AMC called a lawsuit from "The Walking Dead" creator Frank Darabont and Creative Artists Agency -- which accused the company of cheating them out of profits from the hit show -- "baseless."
Darabont and CAA said in their suit that the company had deprived them of "tens of millions of dollars" in profit through improper and abusive "self-dealing."
AMC on Thursday filed its 10-page response with the New York Supreme Court, in which it denied the allegations and asked the court to dismiss the claims and have the plaintiff cover the defendants' legal costs.
"We look forward to demonstrating through the legal process that this is a baseless lawsuit built on claims that have no merit," said AMC in a statement.
In the complaint filed with the court in December, Darabont and CAA accused the company of paying an artificially low licensing rate to the AMC affiliate that produced the show, keeping it running at a deficit while AMC made money.
"The Walking Dead" has trumped its cable competitors in ratings and is posting viewership numbers that challenge some of the highest-rated shows on broadcast television. In the key 18-49 demographic, it is doing better than even the Sochi Winter Olympics, though the Games still have more viewers overall.

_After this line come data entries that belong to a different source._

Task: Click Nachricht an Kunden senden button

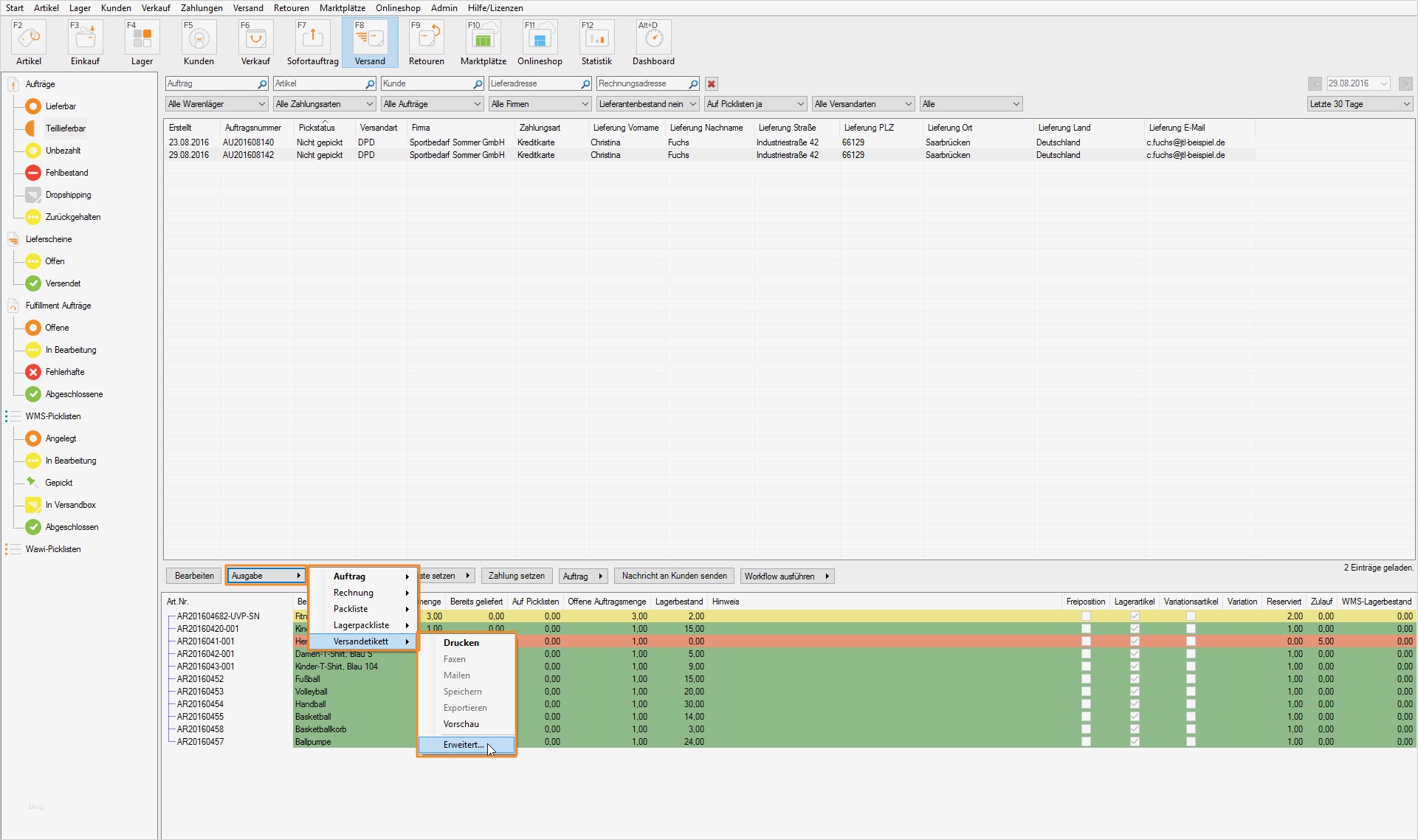Action: coord(674,576)
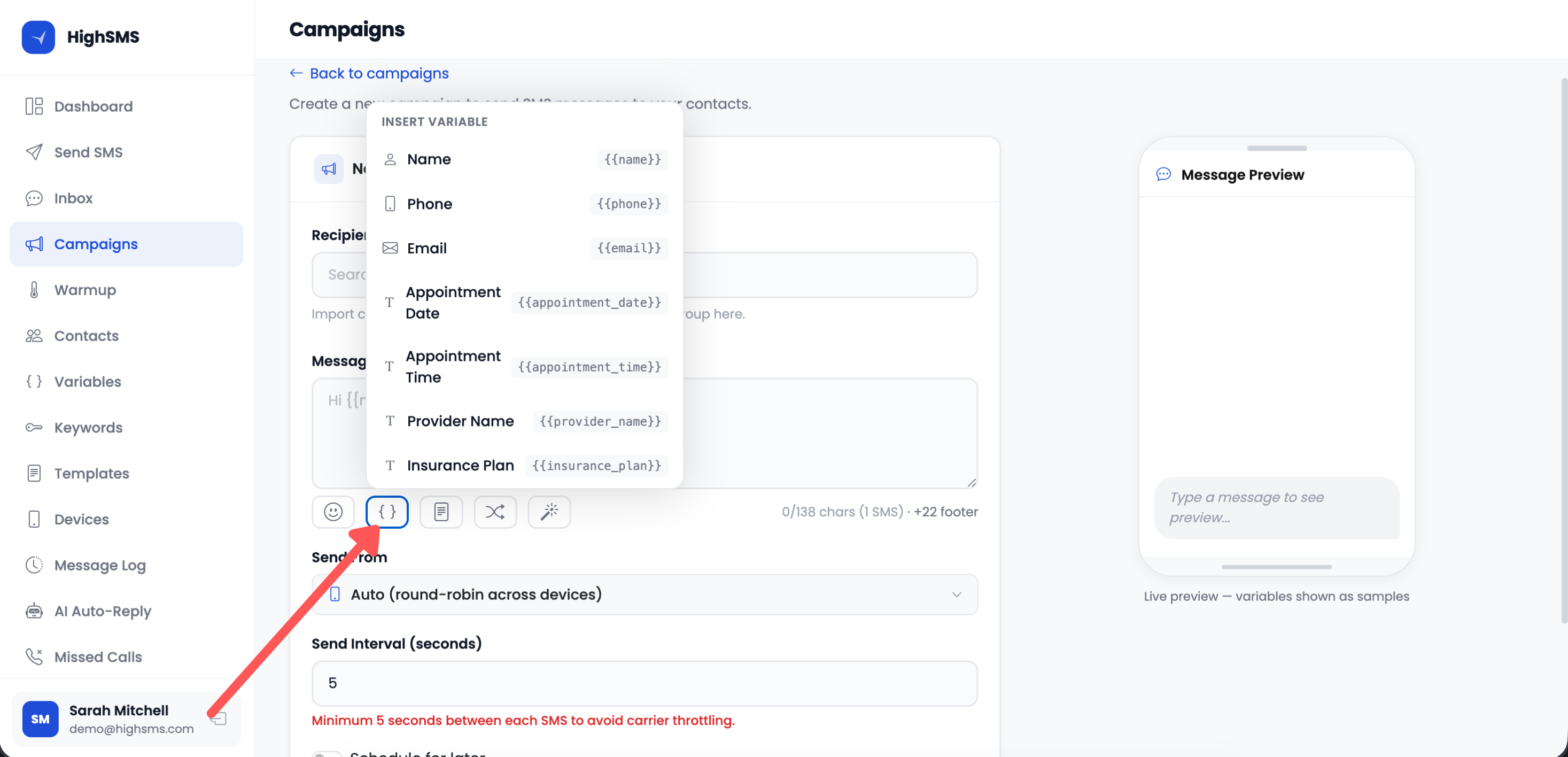Image resolution: width=1568 pixels, height=757 pixels.
Task: Click the sign-out icon next to Sarah Mitchell
Action: [x=218, y=719]
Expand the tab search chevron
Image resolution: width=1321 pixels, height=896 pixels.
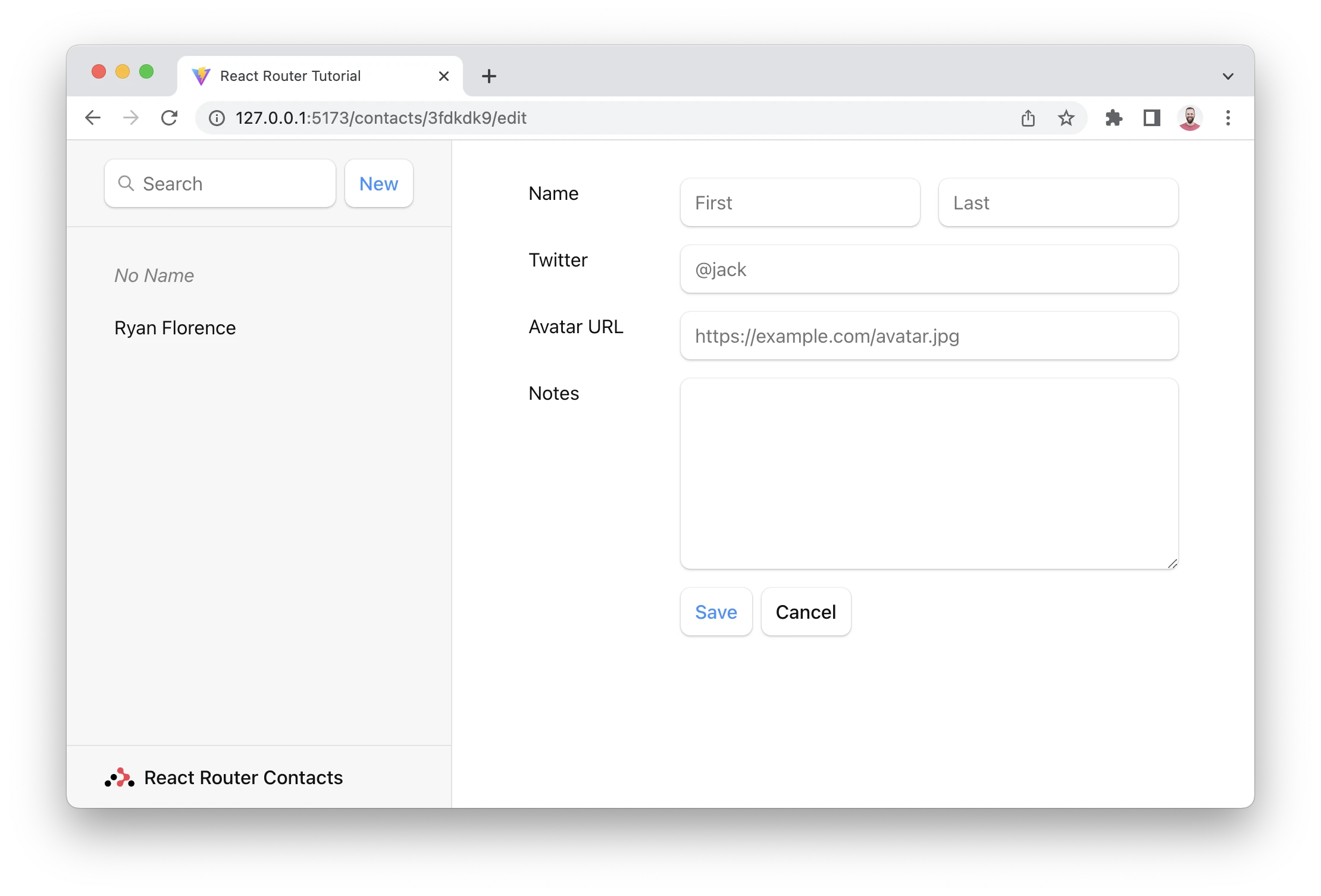coord(1228,76)
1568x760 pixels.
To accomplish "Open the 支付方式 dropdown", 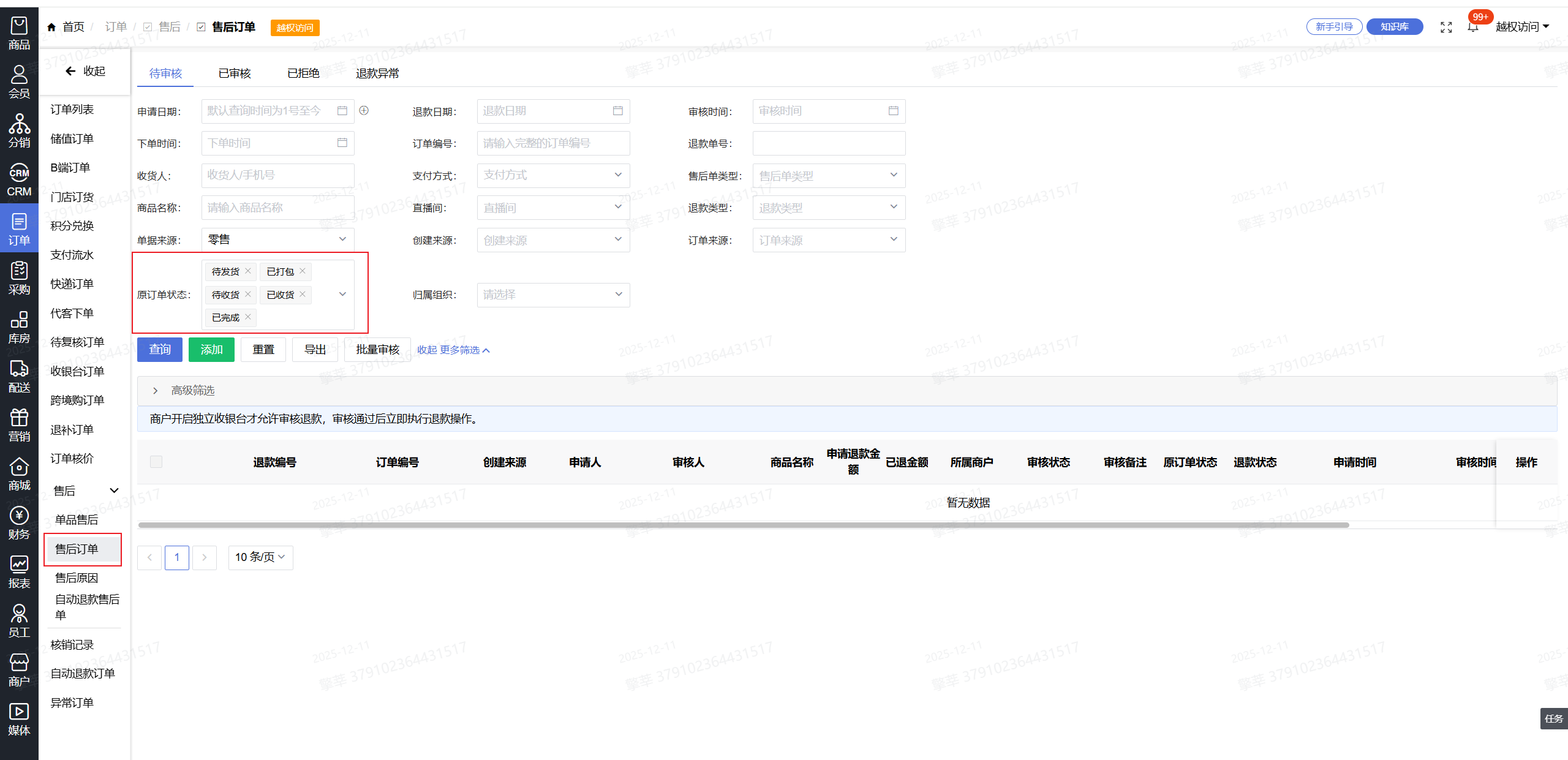I will click(x=552, y=175).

"The Walking Dead" is currently in its fourth season and has been renewed for a fifth.
Darabont developed the series, based on the comic written by Robert Kirkman, with CAA and delivered it to AMC in 2010. He wrote, directed and executive-produced the first episode and served as its show runner until he was forced out in 2011, prior to the second season.
Creators and producers of shows such as "Smallville" and "Will & Grace" have previously sued "vertically integrated" companies -- those that make and air the shows in-house -- for allegedly cheating them out of profit.